La Côte d’Ivoire continue d’attirer les capitaux privés. En 2025, le Centre de promotion des investissements en Côte d’Ivoire (CEPICI) a agréé 812,67 milliards FCFA d’investissements, contre 741,46 milliards en 2024, soit une progression de 9,6 %. Le nombre de projets agréés est passé de 146 à 154. Ils devraient générer 5 910 emplois permanents, en hausse de 22,5 %.

Cette reprise ne constitue toutefois pas un record. En 2023, le CEPICI avait mobilisé un peu plus de 1 000 milliards FCFA. Sur l’ensemble du Plan national de développement 2021-2025, les investissements agréés atteignent 4 242 milliards FCFA, soit environ 66 % de l’objectif de 6 400 milliards assigné au CEPICI. L’attractivité ivoirienne reste donc solide, mais les ambitions initiales n’ont pas été entièrement atteintes.

Avec 170,5 milliards FCFA, la France représente 21 % de la valeur totale des investissements agréés en 2025. Rapportée uniquement aux capitaux étrangers, estimés à environ 400 milliards FCFA, sa part atteint près de 43 %. Les 21 % correspondent donc à la valeur des investissements agréés et non à 21 % du nombre des projets.

Les capitaux français se sont principalement dirigés vers les centres commerciaux, la manutention et la logistique, l’hôtellerie-restauration, l’élevage et les télécommunications. La France devance largement la Chine, créditée de 56,5 milliards FCFA, soit 7 % du total, et Singapour, avec 48,76 milliards FCFA, représentant 6 %.

L’investissement chinois affiche un profil davantage industriel : matériaux de construction, industrie pharmaceutique, hôtellerie et transformation alimentaire. Singapour concentre surtout ses capitaux dans l’agro-industrie. Cette diversité révèle une Côte d’Ivoire courtisée à la fois pour son marché intérieur, ses infrastructures et sa position de plateforme économique régionale.

En 2023, le Burkina Faso s’était ainsi hissé au premier rang des investisseurs étrangers avec 11 % des investissements agréés. Ses capitaux étaient principalement orientés vers la cimenterie, l’emballage et les transports. La Turquie suivait avec 7 %, tandis que la France, la Chine et le Togo représentaient chacun 5 %.
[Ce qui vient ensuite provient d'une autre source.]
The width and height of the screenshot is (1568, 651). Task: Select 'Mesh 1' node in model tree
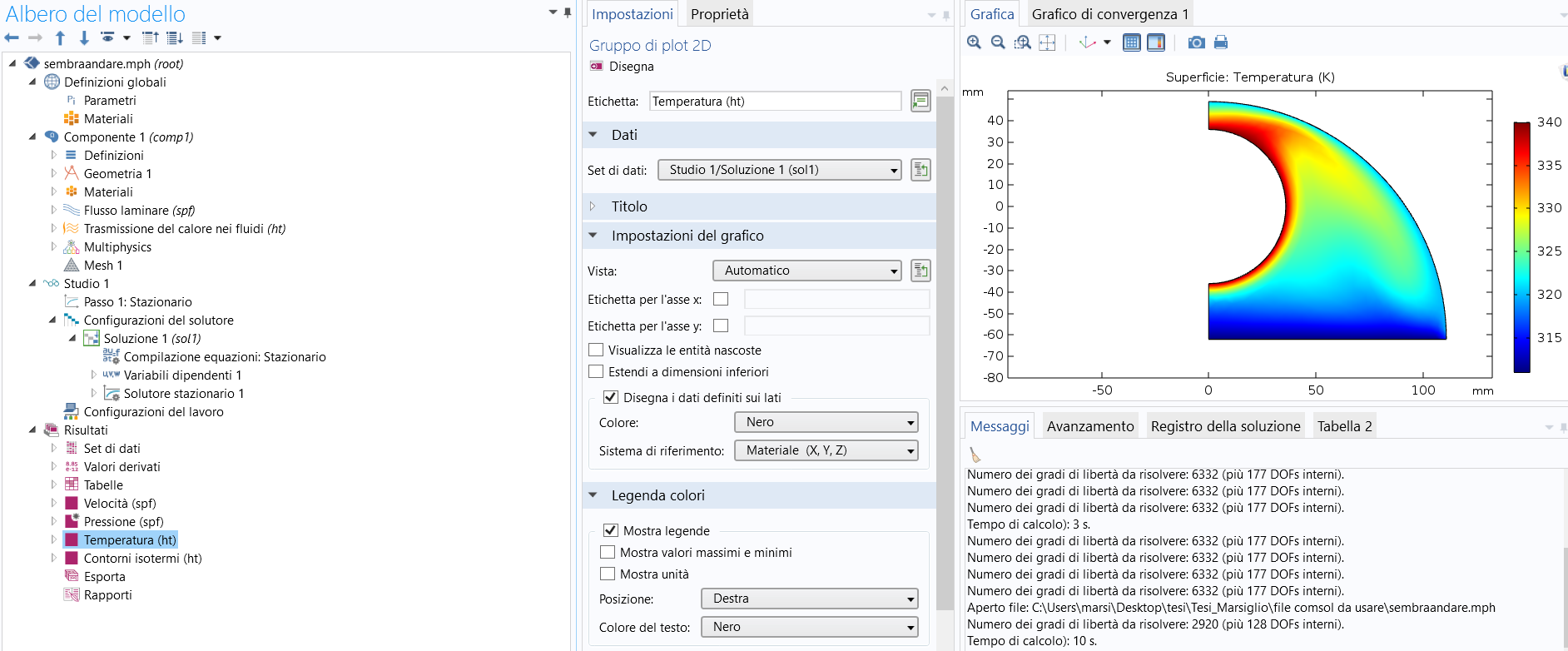(x=102, y=266)
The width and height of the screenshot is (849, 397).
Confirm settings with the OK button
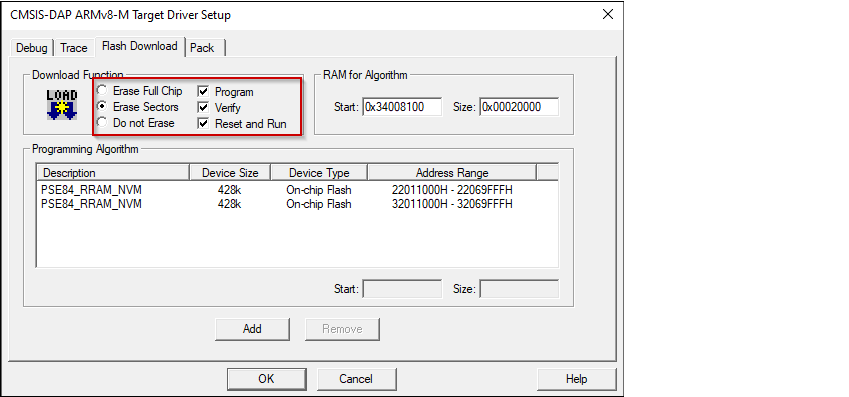pos(266,379)
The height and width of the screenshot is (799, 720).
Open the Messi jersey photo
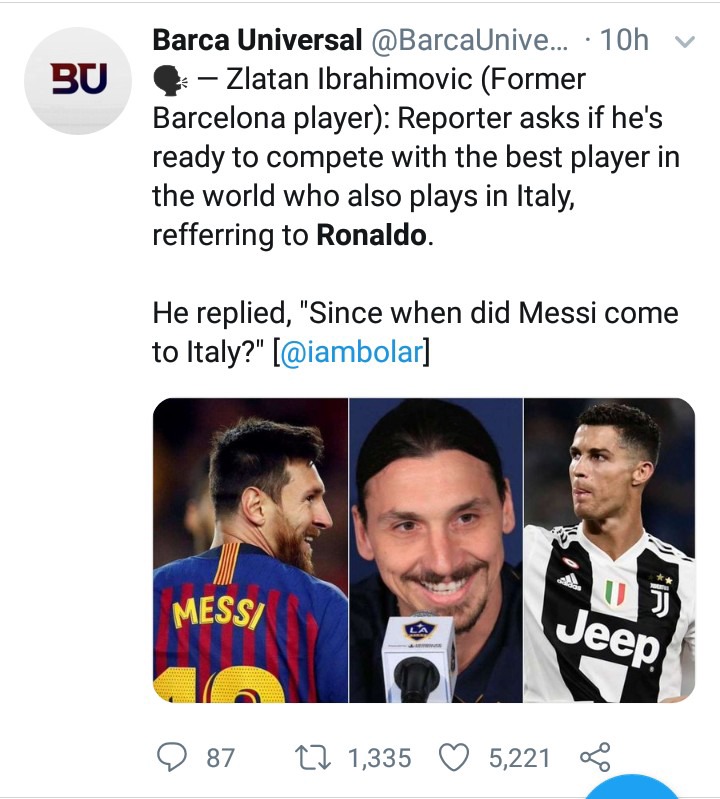[x=251, y=550]
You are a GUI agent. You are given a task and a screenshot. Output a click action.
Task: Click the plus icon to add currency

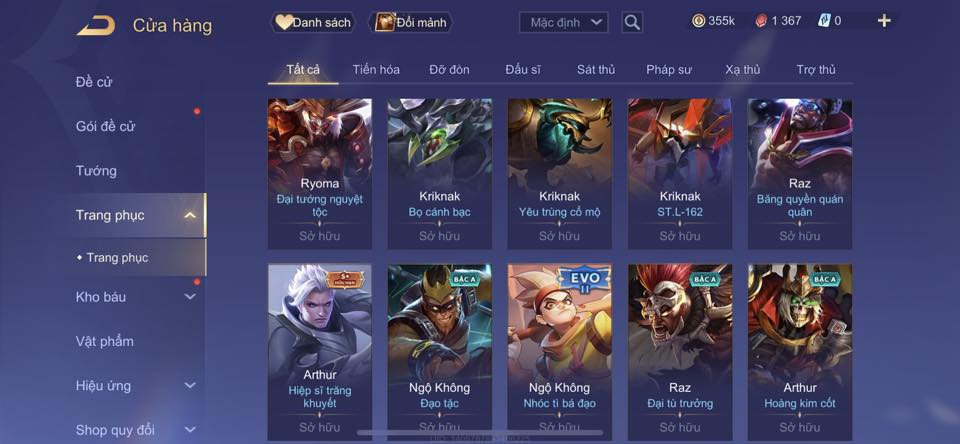(883, 21)
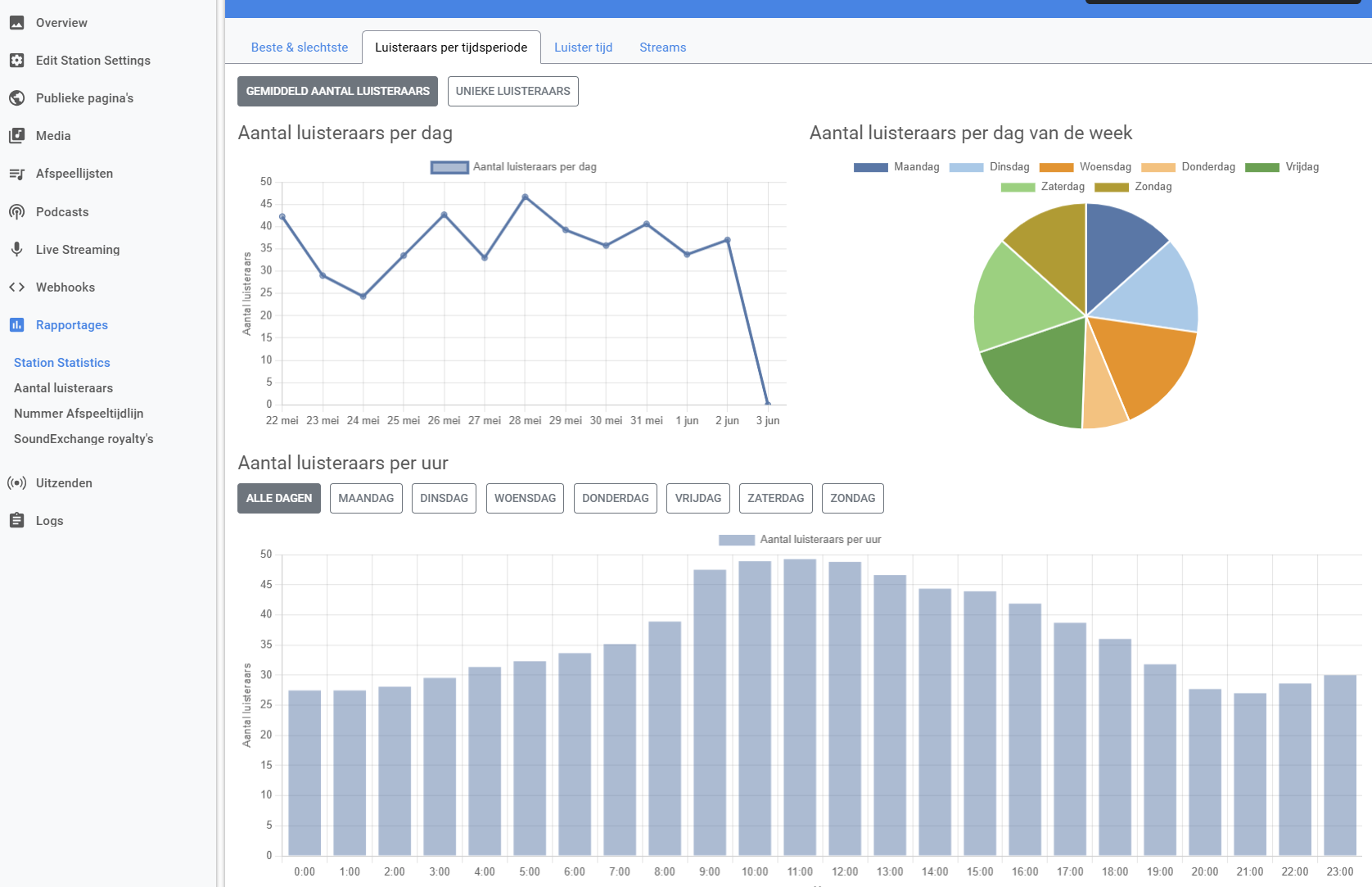Image resolution: width=1372 pixels, height=887 pixels.
Task: Click the 11:00 bar in hourly chart
Action: 800,708
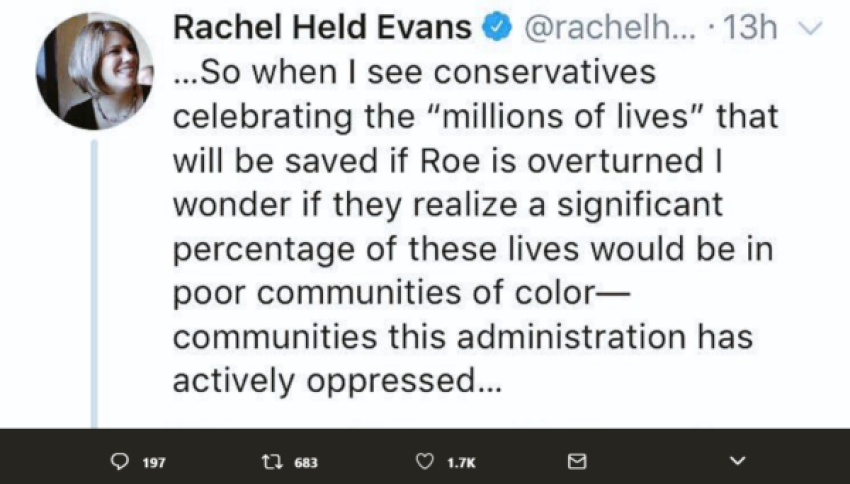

Le passage du Burkina Faso en tête en 2023 à la France en 2025 traduit non seulement une reconquête géopolitique, mais aussi un effet de calendrier et de grands projets.

À l’échelle consolidée, l’Union européenne demeure présentée comme le premier partenaire commercial, le premier investisseur et le premier bailleur de la Côte d’Ivoire. Cette position regroupe les États membres, la Banque européenne d’investissement et les instruments communautaires réunis sous l’appellation « Team Europe ».

Il faut cependant distinguer les indicateurs. Le classement annuel du CEPICI porte sur les investissements bénéficiant d’un agrément au titre du Code des investissements. Il ne mesure ni le stock historique des capitaux déjà installés ni l’ensemble des sommes effectivement décaissées. La première place de la France en 2025 et celle de Team Europe sur le plan consolidé relèvent donc de périmètres différents.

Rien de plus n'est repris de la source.